* AIM OF THE EXERCISE
Every record that follows must be given again exactly.

* GIVEN DATA
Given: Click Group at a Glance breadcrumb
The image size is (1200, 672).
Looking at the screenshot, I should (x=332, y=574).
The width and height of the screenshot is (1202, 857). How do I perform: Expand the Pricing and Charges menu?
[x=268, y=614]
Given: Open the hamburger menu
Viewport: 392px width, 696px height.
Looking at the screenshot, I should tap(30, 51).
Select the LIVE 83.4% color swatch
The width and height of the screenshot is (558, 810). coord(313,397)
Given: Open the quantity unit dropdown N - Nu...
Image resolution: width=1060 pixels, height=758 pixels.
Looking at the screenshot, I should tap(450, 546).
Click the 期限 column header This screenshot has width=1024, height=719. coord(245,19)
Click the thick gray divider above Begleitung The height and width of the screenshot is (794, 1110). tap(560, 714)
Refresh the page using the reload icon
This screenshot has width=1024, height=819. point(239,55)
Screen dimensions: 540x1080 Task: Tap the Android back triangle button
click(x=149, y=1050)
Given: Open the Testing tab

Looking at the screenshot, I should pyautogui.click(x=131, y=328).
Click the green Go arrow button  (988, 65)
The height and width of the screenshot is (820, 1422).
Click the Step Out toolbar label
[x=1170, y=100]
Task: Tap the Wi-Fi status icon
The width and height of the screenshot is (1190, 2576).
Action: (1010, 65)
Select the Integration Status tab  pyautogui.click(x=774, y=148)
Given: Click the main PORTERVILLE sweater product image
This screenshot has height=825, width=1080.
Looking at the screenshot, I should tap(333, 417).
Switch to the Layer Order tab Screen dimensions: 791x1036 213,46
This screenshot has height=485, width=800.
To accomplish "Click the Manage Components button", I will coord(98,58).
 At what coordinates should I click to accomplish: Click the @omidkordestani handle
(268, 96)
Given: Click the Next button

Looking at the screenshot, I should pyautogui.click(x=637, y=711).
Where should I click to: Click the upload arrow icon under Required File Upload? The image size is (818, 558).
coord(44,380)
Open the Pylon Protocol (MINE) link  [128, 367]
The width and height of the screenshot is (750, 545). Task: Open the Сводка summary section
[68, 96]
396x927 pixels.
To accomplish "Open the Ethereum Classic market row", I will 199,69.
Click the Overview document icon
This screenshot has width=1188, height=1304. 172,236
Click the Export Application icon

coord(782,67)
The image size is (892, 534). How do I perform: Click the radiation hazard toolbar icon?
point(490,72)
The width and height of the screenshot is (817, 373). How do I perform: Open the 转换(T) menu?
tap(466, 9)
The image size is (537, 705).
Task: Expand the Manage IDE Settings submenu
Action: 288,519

* RESPONSE
Given: Click Group at a Glance breadcrumb
The image size is (1200, 672).
Looking at the screenshot, I should (x=332, y=574).
The width and height of the screenshot is (1202, 857). How do I perform: Expand the Pricing and Charges menu?
[x=268, y=614]
Given: Open the hamburger menu
Viewport: 392px width, 696px height.
Looking at the screenshot, I should tap(30, 51).
Select the LIVE 83.4% color swatch
The width and height of the screenshot is (558, 810). coord(313,397)
Given: Open the quantity unit dropdown N - Nu...
Image resolution: width=1060 pixels, height=758 pixels.
Looking at the screenshot, I should tap(450, 546).
Click the 期限 column header This screenshot has width=1024, height=719. coord(245,19)
Click the thick gray divider above Begleitung The height and width of the screenshot is (794, 1110). tap(560, 714)
Refresh the page using the reload icon
This screenshot has width=1024, height=819. point(239,55)
Screen dimensions: 540x1080 Task: Tap the Android back triangle button
click(x=149, y=1050)
Given: Open the Testing tab

Looking at the screenshot, I should pyautogui.click(x=131, y=328).
Click the green Go arrow button  (988, 65)
The height and width of the screenshot is (820, 1422).
Click the Step Out toolbar label
[x=1170, y=100]
Task: Tap the Wi-Fi status icon
The width and height of the screenshot is (1190, 2576).
Action: (1010, 65)
Select the Integration Status tab  pyautogui.click(x=774, y=148)
Given: Click the main PORTERVILLE sweater product image
This screenshot has height=825, width=1080.
Looking at the screenshot, I should tap(333, 417).
Switch to the Layer Order tab Screen dimensions: 791x1036 213,46
This screenshot has height=485, width=800.
To accomplish "Click the Manage Components button", I will coord(98,58).
 At what coordinates should I click to accomplish: Click the @omidkordestani handle
(268, 96)
Given: Click the Next button

Looking at the screenshot, I should pyautogui.click(x=637, y=711).
Where should I click to: Click the upload arrow icon under Required File Upload? The image size is (818, 558).
coord(44,380)
Open the Pylon Protocol (MINE) link  [128, 367]
The width and height of the screenshot is (750, 545). Task: Open the Сводка summary section
[68, 96]
396x927 pixels.
To accomplish "Open the Ethereum Classic market row", I will 199,69.
Click the Overview document icon
This screenshot has width=1188, height=1304. 172,236
Click the Export Application icon

coord(782,67)
The image size is (892, 534). How do I perform: Click the radiation hazard toolbar icon?
point(490,72)
The width and height of the screenshot is (817, 373). How do I perform: Open the 转换(T) menu?
tap(466, 9)
The image size is (537, 705).
Task: Expand the Manage IDE Settings submenu
Action: 288,519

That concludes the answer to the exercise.